_What to produce_: Gather every line of the records that contains the string "button" and copy each one.

(Text and element pointing records)
=====

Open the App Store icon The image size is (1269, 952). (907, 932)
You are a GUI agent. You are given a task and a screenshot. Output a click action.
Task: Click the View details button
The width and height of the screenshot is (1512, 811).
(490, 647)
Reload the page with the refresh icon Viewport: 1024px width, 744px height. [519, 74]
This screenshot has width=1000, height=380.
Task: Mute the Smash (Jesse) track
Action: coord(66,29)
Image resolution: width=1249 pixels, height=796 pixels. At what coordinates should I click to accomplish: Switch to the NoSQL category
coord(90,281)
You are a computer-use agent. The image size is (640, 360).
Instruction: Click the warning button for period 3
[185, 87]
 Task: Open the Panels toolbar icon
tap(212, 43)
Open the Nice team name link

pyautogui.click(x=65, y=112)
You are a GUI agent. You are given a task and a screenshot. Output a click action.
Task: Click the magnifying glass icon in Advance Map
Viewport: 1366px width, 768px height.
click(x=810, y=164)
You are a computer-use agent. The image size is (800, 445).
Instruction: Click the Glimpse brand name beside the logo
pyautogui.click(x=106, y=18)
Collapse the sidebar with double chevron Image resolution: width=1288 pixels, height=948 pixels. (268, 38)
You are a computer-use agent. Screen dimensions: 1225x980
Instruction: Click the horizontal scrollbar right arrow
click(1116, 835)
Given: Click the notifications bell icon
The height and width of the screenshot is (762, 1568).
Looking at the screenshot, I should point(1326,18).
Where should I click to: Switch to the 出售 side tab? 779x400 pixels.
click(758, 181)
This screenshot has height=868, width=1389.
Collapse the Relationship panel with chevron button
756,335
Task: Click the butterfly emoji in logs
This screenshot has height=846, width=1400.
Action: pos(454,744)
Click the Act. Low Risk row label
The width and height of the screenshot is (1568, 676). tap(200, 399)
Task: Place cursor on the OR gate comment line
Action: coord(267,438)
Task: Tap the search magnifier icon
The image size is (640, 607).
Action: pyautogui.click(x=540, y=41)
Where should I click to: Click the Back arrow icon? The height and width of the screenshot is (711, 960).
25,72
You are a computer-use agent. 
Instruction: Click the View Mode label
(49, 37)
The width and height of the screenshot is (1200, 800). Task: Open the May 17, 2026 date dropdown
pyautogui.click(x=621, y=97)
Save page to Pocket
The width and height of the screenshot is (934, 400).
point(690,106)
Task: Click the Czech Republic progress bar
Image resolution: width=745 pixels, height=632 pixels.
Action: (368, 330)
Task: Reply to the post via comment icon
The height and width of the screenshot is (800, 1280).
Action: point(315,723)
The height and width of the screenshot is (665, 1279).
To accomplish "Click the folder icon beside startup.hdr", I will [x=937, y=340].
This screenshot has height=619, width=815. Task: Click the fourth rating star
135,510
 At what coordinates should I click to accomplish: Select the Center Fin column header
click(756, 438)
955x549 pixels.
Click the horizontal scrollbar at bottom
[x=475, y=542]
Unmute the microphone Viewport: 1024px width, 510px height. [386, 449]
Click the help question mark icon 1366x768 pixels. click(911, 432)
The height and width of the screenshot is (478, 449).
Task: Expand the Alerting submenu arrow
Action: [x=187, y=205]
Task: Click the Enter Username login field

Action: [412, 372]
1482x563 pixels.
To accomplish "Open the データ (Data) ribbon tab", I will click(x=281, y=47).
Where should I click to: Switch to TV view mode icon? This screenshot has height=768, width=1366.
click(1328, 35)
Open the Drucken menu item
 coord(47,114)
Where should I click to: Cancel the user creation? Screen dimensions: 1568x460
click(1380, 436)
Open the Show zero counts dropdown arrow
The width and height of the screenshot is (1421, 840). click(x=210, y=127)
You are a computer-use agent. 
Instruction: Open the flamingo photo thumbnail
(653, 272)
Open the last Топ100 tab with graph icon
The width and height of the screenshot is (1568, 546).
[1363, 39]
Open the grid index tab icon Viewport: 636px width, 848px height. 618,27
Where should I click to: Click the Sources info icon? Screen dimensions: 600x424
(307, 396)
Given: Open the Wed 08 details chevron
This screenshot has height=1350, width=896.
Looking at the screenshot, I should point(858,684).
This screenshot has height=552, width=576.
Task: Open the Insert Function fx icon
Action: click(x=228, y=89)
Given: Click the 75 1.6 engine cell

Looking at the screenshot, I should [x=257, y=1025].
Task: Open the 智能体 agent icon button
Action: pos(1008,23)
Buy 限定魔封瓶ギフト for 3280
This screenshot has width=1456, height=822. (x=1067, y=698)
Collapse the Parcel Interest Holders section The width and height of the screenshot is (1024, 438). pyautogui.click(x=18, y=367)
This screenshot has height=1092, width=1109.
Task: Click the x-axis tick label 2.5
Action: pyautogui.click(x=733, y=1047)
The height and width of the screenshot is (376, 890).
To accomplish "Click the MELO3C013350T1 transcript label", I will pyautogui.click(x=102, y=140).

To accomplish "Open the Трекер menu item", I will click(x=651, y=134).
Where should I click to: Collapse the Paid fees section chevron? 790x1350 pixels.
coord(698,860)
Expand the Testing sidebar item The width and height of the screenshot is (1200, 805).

=====

_Reply_:
Task: Click the View details button
Instruction: Click the warning button for period 3
Collapse the Relationship panel with chevron button
Task: Open the 智能体 agent icon button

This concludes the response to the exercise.